__Task details__
Format everything from the start of the entries down to and including the line containing "[x=151, y=62]" as a numbered list. Omit blank lines and exclude the pictures.

__Input rows__
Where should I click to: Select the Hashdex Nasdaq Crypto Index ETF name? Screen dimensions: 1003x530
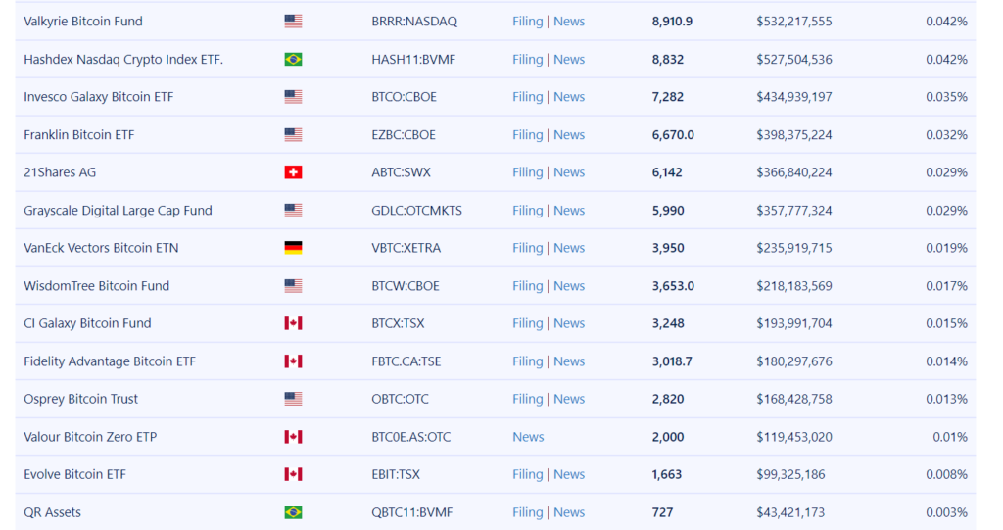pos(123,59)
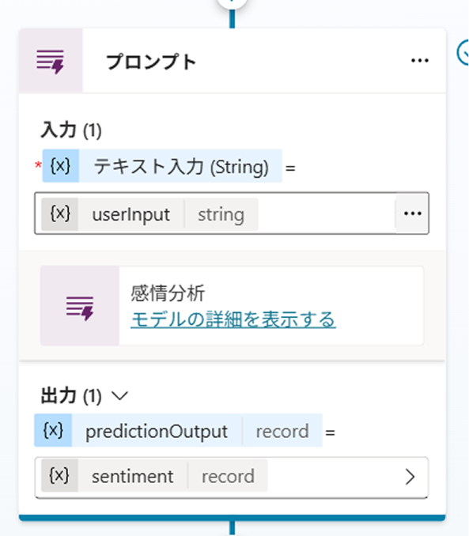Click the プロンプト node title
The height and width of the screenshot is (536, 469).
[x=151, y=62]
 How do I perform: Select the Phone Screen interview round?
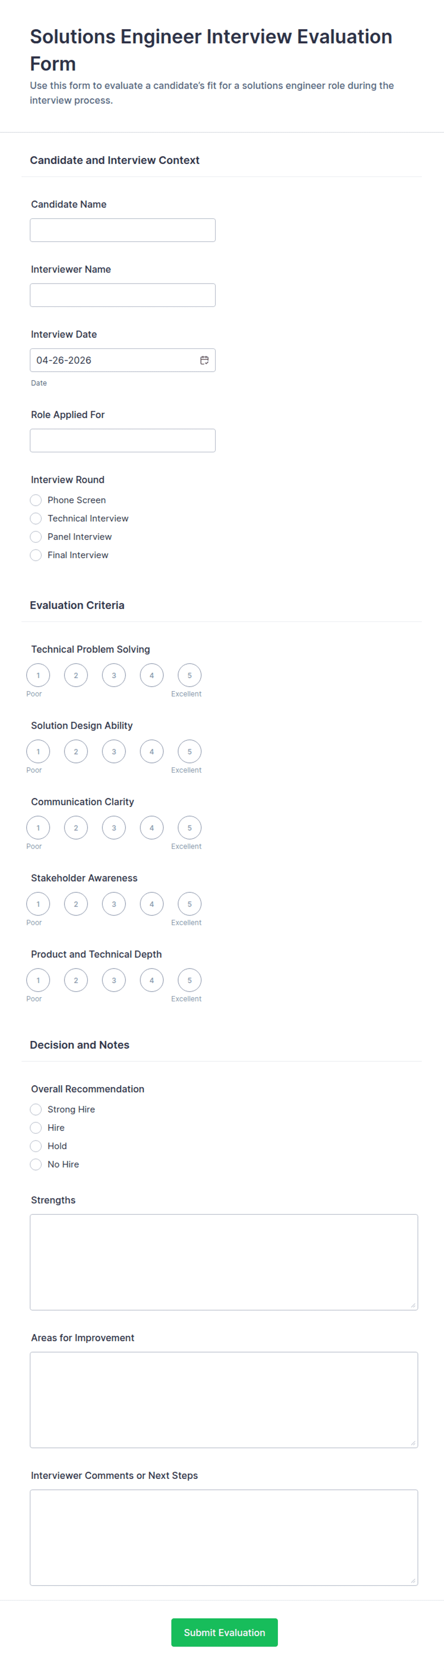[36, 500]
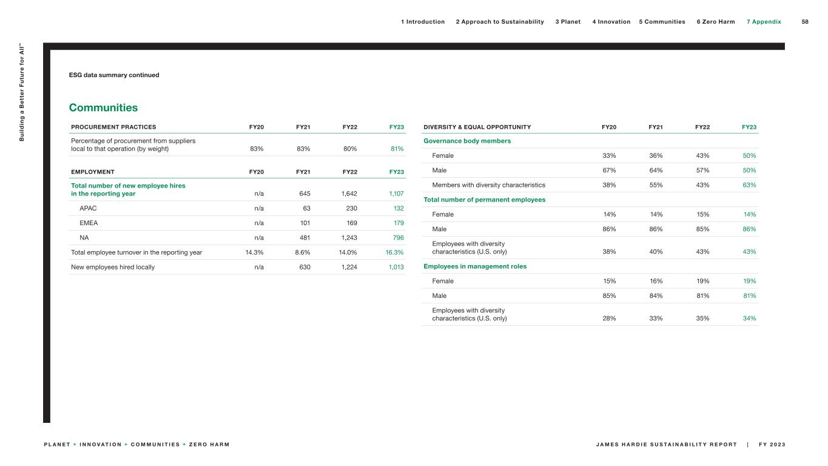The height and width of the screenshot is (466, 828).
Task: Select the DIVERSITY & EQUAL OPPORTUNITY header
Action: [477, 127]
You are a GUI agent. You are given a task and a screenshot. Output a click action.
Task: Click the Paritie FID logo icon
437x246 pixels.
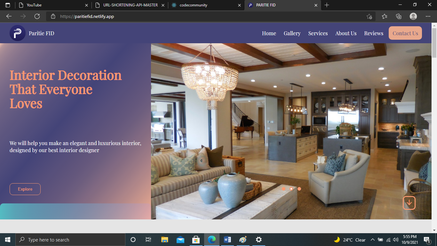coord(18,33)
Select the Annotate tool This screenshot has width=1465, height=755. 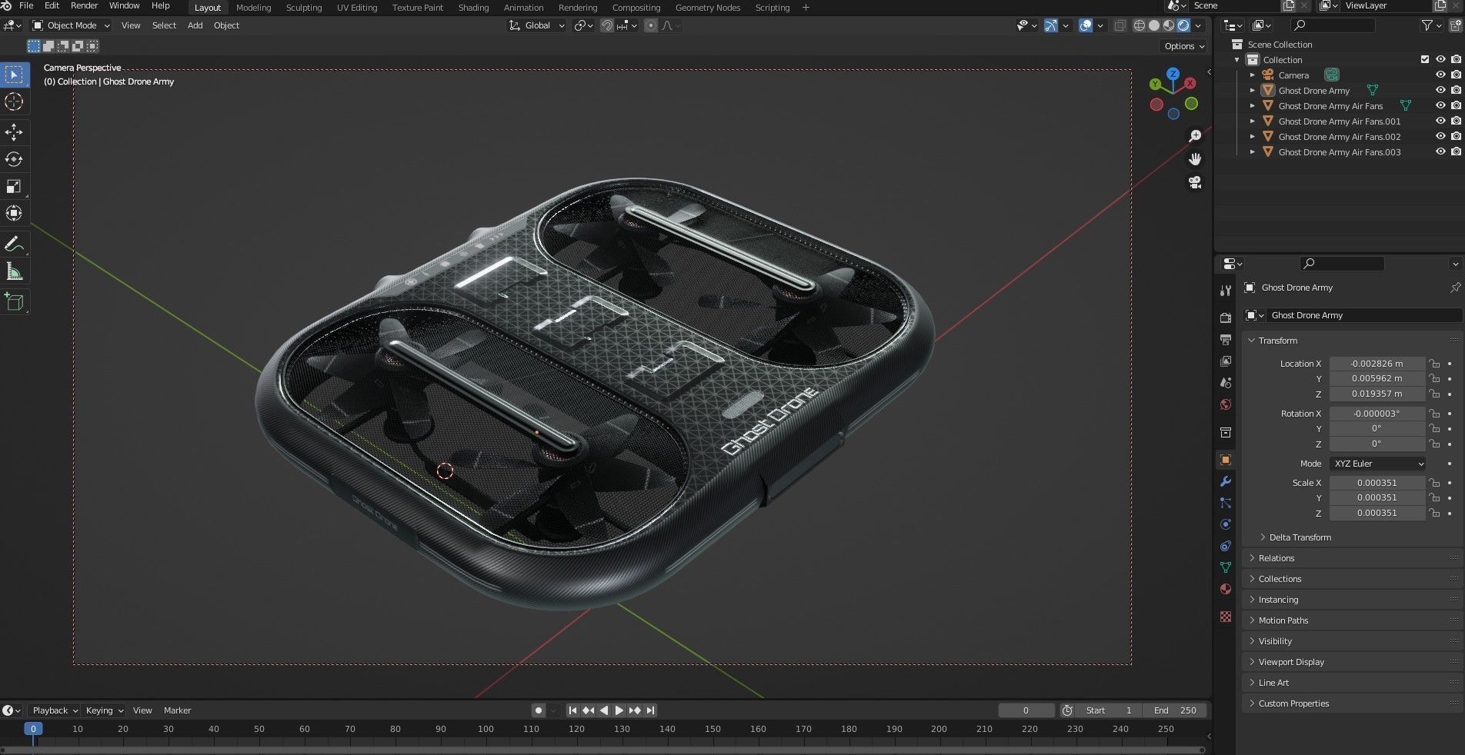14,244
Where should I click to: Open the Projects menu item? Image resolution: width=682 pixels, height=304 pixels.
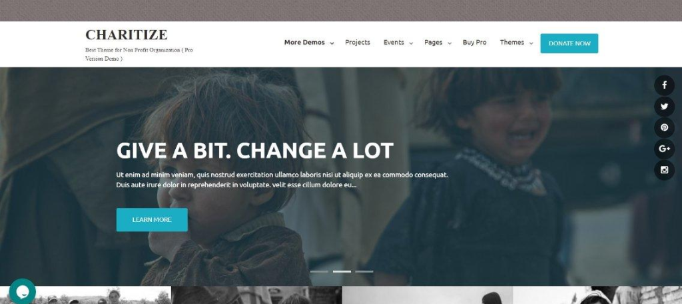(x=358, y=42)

__Written solution__
1. Where should I click to: Select the Hashdex Nasdaq Crypto Index ETF name? Screen dimensions: 1003x530
2. pos(123,59)
3. Click the プロンプト node title
4. The height and width of the screenshot is (536, 469).
5. [x=151, y=62]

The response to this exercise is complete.